When you sign-up, the only data we ask for is a private key and a personal riddle. We do not ask for any personally identifiable information on sign-up or after. Also, we do not have any mechanism to restore or reset your account in case you forget your private key or riddle. These are stored encrypted in our database and can be decrypted only when you re-enter them.

Personal Data

What you enter in riddlock is encrypted and stored in the database and on our servers. Our encryption mechanism uses your private key, riddles and other dynamically generated keys to encrypt. To this extent data encryption is unique for every user. All data items are encrypted with a public-private key pair to enable user connects. Every data item is thus uniquely encrypted as well.

Share Handle

The only way for a user to expose oneself is by creating a share handle and disclosing it to others. First, in order to not reveal your identity, users should not use their name or personal data in the share handle. Secondly, users should connect with trusted users only. Thirdly, users who do not want to connect at all need not create their share handle.

Group Data

Users in a group are identified by their user-id in the group which is created by group admins. Group user-ids are stored encrypted in the database and not known outside the group. For this reason, riddlock has no control over groups that decide to include names of their users in the user-ids.

Data Retention

In general, your data remains with us for perpetuity, except when you delete it or if you delete your account. In account deletion, data of only those groups in which you are the sole group admin is deleted. This is because groups in riddlock are not owned by a single user but the whole group.

Deleted data is permanently removed (purged) from our database and servers periodically through automated processes. Presently the frequency of such data purge is once in 24 hours, but this may change from time to time without intimation. Additionally, we may ourselves delete user accounts that remain inactive for a period of 6 months or more.

Your Identity

Personally Identifiable Information

We do not ask for any personally identifiable information from our users. We do not profile users or track their preferences, device id or IP address. Our goal is to comply fully with privacy laws worldwide.

Non-Personal Data

Non-personal data is your browsing history, websites you visit, your language preferences and other such information which does not uniquely identify you. The only non-personal data riddlock captures is our screens (pages) you open. We use this information to know the usage and popularity of our screens and to identify areas of improvement. We do not use any information for user profiling or advertising.


Server-Side Only

Many websites and apps use cookies to track user behavior and preferences. The only cookies we use are server-side cookies meant for riddlock to run effectively. We do not use cookies for any type of user profiling or advertising. We recommend that you do not block our cookies in your web browser settings as you may not be able to use riddlock if you do so.

Other Websites

External Links

Riddlock or your data may contain links to other websites.

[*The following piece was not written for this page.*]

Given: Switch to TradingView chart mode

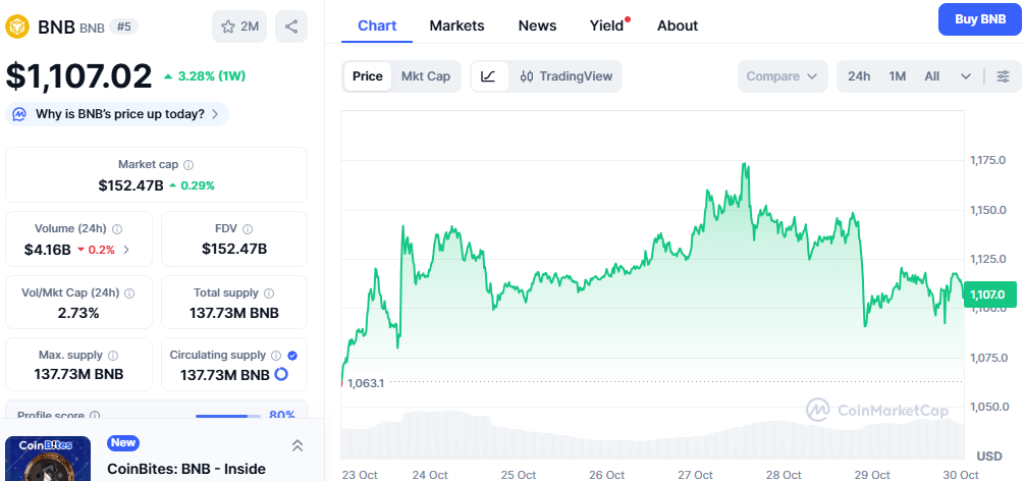Looking at the screenshot, I should pyautogui.click(x=566, y=76).
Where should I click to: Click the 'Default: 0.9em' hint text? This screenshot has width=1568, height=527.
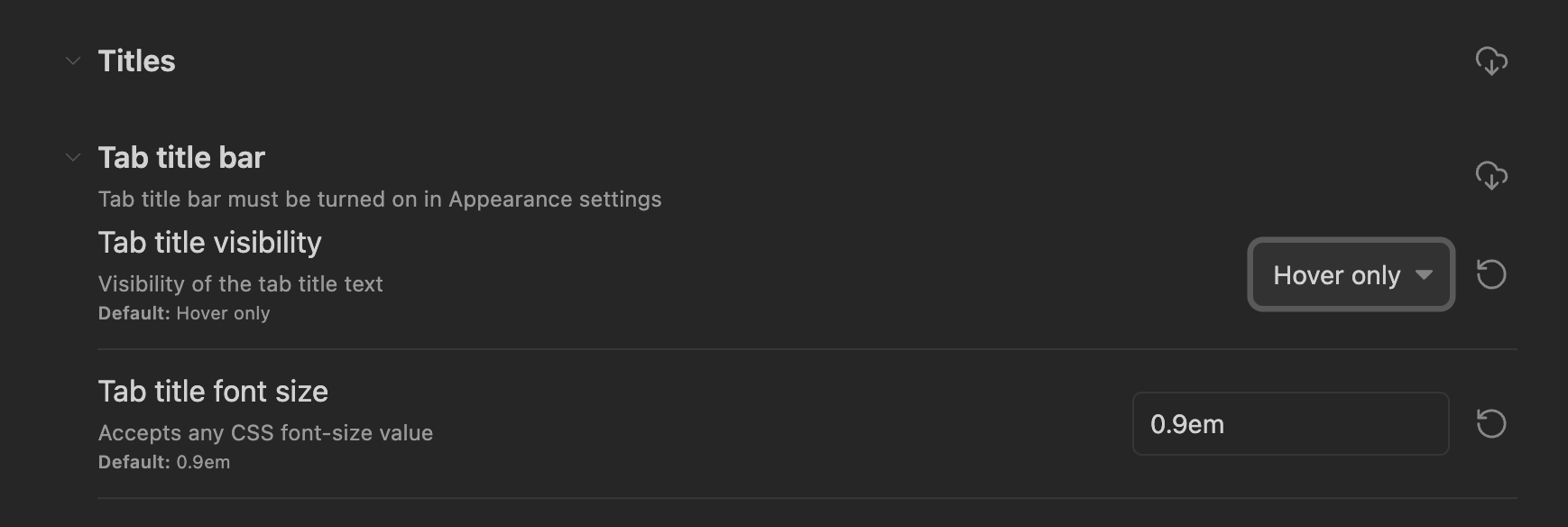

You must note that since we do not have any control over such other websites, we cannot be responsible for their user and data protection policies.

Data Management

Data Locations

Your data may be transmitted to and stored on servers in your home country or elsewhere. We choose our data hosting locations based on technical, administrative and financial parameters with the objective of providing unhindered and high-quality service to our users. We may also similarly delegate the maintenance, administration and management of data to employees, affiliates and third parties in different locations.

Data Security

In order to prevent unauthorized access or leakage of user data, we have used several measures and tools to ensure adequate security in data access, storage and transmission. We continue to enhance these on an ongoing basis to the best of our ability as data security is a forever evolving field that cannot be fully guaranteed in all respects at all times.


Terms Of Use

This privacy policy is part of our terms of use and must be read and understood in conjunction with those terms. We may change this privacy policy from time to time. We recommend that you check it regularly for changes.